Now, before you petition Nate to have my stathead license revoked, hear me out. Like any relationship that lasts, my feelings for the Run Batted In are informed by an awareness of its limitations. Last week we talked about the prospective and retrospective viewpoints from which we can look at statistics and performance. The prime objections to the RBI are based on the prospective point of view-the idea that you can see a player’s RBI performance this year, and draw conclusions about his “talent” for batting in runs.

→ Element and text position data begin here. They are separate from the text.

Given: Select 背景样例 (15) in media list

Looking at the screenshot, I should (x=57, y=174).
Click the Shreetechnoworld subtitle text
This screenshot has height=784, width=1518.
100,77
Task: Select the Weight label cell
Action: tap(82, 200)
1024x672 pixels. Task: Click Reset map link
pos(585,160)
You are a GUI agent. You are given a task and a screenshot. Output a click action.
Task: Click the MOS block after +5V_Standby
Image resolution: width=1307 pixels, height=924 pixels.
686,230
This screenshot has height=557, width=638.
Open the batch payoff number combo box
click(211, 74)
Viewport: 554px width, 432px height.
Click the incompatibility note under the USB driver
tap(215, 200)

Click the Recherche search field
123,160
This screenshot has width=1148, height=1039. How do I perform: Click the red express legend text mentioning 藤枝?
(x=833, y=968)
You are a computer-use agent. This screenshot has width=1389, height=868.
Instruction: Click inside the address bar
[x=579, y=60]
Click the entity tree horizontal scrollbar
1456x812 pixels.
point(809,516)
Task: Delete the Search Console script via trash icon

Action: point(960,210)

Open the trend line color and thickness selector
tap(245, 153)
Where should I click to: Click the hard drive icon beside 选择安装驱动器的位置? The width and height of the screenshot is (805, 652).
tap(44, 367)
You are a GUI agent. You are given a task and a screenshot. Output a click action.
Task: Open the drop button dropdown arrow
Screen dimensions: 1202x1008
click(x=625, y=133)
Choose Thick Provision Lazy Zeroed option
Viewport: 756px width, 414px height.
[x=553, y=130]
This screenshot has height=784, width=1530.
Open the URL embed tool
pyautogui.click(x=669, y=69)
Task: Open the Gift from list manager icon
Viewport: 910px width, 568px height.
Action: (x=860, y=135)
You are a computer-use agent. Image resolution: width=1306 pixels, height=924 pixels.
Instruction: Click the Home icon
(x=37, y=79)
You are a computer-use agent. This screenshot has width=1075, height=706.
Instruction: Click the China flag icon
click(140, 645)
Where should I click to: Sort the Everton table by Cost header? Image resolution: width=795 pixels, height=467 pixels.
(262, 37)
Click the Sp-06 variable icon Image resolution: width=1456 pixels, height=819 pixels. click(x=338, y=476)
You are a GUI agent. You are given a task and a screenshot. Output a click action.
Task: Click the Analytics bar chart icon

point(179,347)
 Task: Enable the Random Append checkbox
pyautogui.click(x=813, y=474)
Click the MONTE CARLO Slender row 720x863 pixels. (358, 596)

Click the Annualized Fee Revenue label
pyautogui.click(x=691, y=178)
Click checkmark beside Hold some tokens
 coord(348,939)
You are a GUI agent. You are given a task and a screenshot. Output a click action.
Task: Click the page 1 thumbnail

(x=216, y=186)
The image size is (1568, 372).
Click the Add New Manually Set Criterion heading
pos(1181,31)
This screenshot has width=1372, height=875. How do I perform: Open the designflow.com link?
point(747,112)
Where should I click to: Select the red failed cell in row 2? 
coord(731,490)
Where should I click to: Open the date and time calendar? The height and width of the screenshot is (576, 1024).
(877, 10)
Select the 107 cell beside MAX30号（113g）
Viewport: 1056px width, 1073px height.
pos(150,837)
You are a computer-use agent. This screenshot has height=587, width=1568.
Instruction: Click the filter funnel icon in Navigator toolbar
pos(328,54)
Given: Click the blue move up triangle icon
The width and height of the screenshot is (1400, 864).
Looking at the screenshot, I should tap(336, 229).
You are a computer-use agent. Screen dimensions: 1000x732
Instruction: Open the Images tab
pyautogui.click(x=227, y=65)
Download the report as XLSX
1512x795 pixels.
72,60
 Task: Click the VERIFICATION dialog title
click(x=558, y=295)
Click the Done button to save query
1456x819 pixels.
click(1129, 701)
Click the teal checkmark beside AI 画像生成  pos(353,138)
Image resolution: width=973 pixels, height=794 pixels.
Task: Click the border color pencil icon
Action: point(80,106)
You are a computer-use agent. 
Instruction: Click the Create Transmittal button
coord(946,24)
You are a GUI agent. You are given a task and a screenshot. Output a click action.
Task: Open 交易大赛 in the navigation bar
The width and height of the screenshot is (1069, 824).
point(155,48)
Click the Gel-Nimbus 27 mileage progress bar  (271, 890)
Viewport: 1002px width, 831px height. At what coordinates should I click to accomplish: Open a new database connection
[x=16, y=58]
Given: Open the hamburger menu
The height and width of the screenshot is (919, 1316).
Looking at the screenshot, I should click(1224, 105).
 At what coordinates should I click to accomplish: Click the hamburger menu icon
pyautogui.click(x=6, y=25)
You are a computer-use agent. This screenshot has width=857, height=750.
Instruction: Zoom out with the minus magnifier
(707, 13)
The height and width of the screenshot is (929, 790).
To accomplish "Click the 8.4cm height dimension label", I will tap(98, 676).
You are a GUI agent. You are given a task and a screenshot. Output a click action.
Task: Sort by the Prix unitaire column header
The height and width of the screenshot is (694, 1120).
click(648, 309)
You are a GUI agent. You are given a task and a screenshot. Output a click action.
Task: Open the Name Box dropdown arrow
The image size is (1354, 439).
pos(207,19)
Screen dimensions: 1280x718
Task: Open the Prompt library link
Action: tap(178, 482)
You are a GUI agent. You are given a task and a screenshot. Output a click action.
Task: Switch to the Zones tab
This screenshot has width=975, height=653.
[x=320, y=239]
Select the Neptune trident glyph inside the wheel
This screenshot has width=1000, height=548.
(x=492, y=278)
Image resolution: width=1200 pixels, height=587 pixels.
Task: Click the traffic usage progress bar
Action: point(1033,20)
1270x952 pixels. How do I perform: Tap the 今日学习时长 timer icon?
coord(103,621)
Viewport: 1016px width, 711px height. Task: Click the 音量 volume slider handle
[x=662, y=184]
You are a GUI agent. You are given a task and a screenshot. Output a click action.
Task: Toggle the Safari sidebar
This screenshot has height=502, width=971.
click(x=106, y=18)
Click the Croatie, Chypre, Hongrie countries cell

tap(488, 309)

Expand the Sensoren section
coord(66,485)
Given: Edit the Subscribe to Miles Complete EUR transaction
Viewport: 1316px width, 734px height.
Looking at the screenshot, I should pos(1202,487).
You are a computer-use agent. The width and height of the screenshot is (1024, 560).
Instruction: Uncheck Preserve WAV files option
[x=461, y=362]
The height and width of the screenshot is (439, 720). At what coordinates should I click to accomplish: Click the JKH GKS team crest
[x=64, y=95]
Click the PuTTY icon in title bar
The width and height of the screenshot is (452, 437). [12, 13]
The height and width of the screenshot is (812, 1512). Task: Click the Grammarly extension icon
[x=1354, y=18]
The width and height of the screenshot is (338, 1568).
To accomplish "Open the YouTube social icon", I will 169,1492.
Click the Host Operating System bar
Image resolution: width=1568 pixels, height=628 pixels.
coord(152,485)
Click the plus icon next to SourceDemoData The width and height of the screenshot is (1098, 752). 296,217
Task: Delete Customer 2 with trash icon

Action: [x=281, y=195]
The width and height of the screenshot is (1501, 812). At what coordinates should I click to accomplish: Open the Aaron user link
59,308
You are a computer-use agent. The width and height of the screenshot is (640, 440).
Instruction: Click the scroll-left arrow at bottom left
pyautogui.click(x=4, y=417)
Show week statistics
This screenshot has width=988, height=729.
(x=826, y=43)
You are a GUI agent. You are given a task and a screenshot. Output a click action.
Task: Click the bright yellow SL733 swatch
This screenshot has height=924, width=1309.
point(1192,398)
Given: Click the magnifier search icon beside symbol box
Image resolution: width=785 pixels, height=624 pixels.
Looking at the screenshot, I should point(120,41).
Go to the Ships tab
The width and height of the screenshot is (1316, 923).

The fact is, however, that a “talent” for accumulating RBI is heavily distorted by the number of baserunners who are on when the batter comes to the plate, and what bases those players are on.
For example, take Joe Carter’s 1997 season, which was identified in Baseball Between the Numbers as the worst 100 RBI season since 1972-a season when Carter actually performed below the replacement level (by VORP), thanks to a .234/.284/.399 stat line. If we look deeper, we can see that despite his weak rate stats, Carter’s RBI total that season was driven by large numbers of runners on base in front of him (437, good for 30th in the majors) particularly at third base (97, fourth-highest in the majors). Now, had Carter been on the Milwaukee Brewers instead of the Blue Jays, he might have found himself in the same situation as Jeromy Burnitz did that year: Burnitz played only four fewer games than Carter, but had 110 fewer plate appearances, and 69 fewer baserunners on in front of him. Burnitz did not have a 100 RBI season. Viewed prospectively, if you called Carter a “100 RBI-type” and Burnitz a “85 RBI-type”, you’d be ignoring their vastly different opportunities the two players were given to drive in runs. The following year, Burnitz led the majors in runners on base in front of him, and he collected 125 RBI.
So prospectively, the RBI isn’t useful. However, viewed retrospectively, RBI numbers have value, or at least should draw interest. The RBI isn’t as well-rounded as a number of other metrics-VORP, Equivalent Runs, Linear Weights, Runs Created, to name a few-but it does serve as a record of the events of a ballgame. It may be happenstance when and how often a batter gets the opportunity to bring his teammates home from the bases, but the event does happen-you can tell by the cheering. My own unscientific observation is that when you’re headed home from the ballpark, the first thing that friends, fans who weren’t lucky enough to attend, and passers-by will ask you is the score, quickly followed by “Who did the damage?”-who collected those RBI.
So I’ll admit that RBI are the second thing I check in the box scores each day (after the pitching lines), and I’ll ask you not to judge me too harshly. I know they’re flawed, but if lovin’ the RBI is wrong, I don’t want to be right.
- The main statistic of the report is OBI. That’s RBI less home runs-since a player has the opportunity to drive himself in from home on every at-bat, the player’s RBI on homers is taken out of the equation.
- The report breaks down the total runners on base for each batter (ROB), he total plate appearances the batter had with runners on (PA_ROB) and which bases the runners were on (R1 means runner on first, R2 means runner on second, etc.).
- The report not only shows you the total percentage of the batter’s base runners who were batted in (OBI%) but also breaks down the percentages according to which base they were on (RxBI%, where x = the base the runner was on).
- A high OBI%-usually good enough to place a player near the league lead at the end of the season-is about 20%. The highest since 1959 was George Brett in 1980; he plated 26.9% of his baserunners. Brett’s 118 RBI that season were good for third in the majors, behind Cecil Cooper and Mike Schmidt.